María Gabriela Aguirre Cristiani
Universidad Autónoma Metropolitana, X.
En revista BiCentenario. El ayer y hoy de México, núm. 26.
El padre jesuita pasó algunos años en Europa, fortaleciendo su formación educativa y afrontando problemas de salud. Su regreso a México lo tomó por sorpresa, en un momento en que la actividad religiosa era perseguida por el gobierno de Calles. La convivencia con su colega John J. Druhan muestra la personalidad alegre, entusiasta y comprometida con sus creencias de un hombre que seis décadas después de su fusilamiento fue beatificado por el Vaticano.
A finales de diciembre de 1924, en plenas fiestas navideñas, dos jesuitas iniciaron una corta pero significativa amistad cuyo punto de encuentro fue la casa de estudios de Maison St. Augustin, en Enghien, Bélgica. Se trataba del padre mexicano Miguel Agustín Pro y del estadunidense John J. Druhan.
Siete años después de aquella fecha, con cierta dosis de nostalgia, y tal vez como una forma de consuelo ante la muerte de un amigo, el padre Druhan se dio a la tarea de escribir una especie de memorias a las que tituló Detalles anecdóticos relacionados con el padre Miguel Agustín Pro, S. J. (Side lights on father Miguel Pro, S. J.).
Movido probablemente por la trascendencia que tuvo el fusilamiento de su compañero y amigo, ocurrido el 23 de noviembre de 1927, Druhan dejó evidencias de su relación con Pro. El escrito se encuentra en el Archivo Histórico de la Provincia de la Compañía de Jesús, en Nueva Orleans, jurisdicción a la cual perteneció.
Sobre la primera impresión que el padre Miguel le provocó, comenta: fue la de ser un hombre bromista y alegre que con gran prontitud mereció el título de bufón de Dios (God’s jester); sobresalía del resto de los hermanos por su indiscutible jovialidad y buen humor, características que hicieron imposible sospechar que padecía intestino ulcerado que afectaba sobremanera su salud. Con gran destreza –continúa–, el religioso mexicano jugaba billar, fumaba y entretenía a los compañeros recién llegados al colegio, como lo fue su propio caso. En su opinión, valía la pena recordarlo como el jovial mexicano que alegró la navidad a un ciudadano estadunidense en un día invernal de Bélgica. Para entonces, Miguel Agustín estaba cerca de cumplir los 34 años. Él tenía 32.

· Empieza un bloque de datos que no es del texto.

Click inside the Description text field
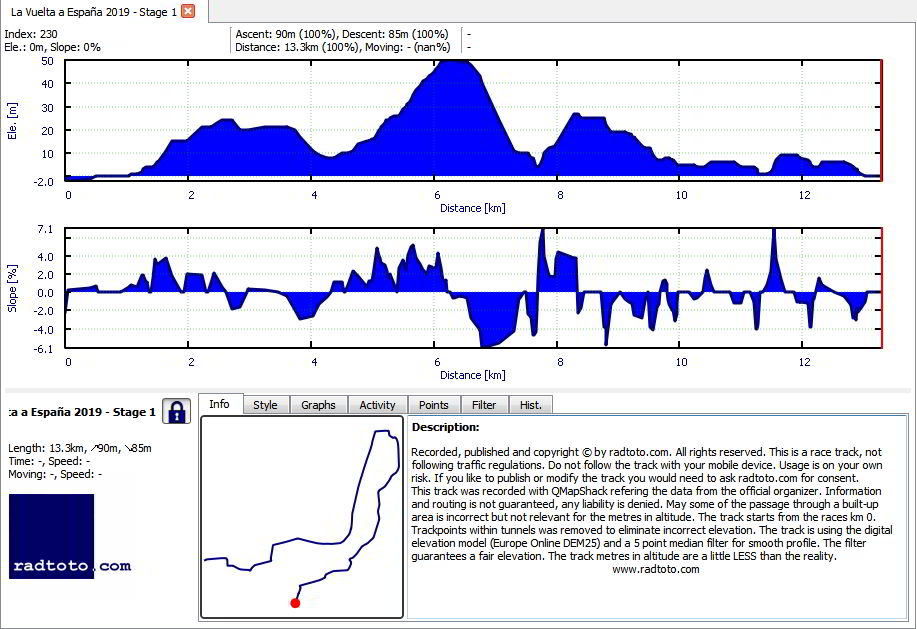Image resolution: width=917 pixels, height=629 pixels. point(657,517)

Un año después de haberse conocido, en el mismo mes de diciembre, pero ahora de 1925, ambos jesuitas volverían a coincidir. Antes de este segundo encuentro, el hermano Pro había conseguido su ordenación sacerdotal. El 30 de agosto de ese año recibió el presbiterado de manos de monseñor Charles-Albert Lecomte, obispo de Amíens. No obstante, Druhan refiere que este logro no cambió el carácter humilde y de servicio ya detectado por él y mucho menos ayudó a evitar sus problemas de salud, cada vez más intensos. Ahora más que nunca, expresa y reitera, el padre Miguel Agustín era un enfermo alegre que fue obligado a someterse a una seria y dolorosa operación, una gastroenterostomía, de acuerdo con los términos médicos. No obstante, su personalidad jocosa y entusiasta no desapareció.
El lugar del reencuentro fue la Clínica Saint Rémi, en Bruselas, Bélgica, un hospital privado bajo la administración de unas hermanas francesas que contaba, en opinión de Druhan, con un magnífico médico alemán como director del lugar. El padre Pro no hablaba alemán, pero dominaba el francés al igual que el doctor, así que su comunicación fue menos difícil que la de otros pacientes que tenían problemas con el idioma. En su narración, el jesuita estadunidense insiste: el sarcasmo, las bromas y el contagioso buen humor del padre Pro se transmitían en todos los idiomas con la misma fluidez.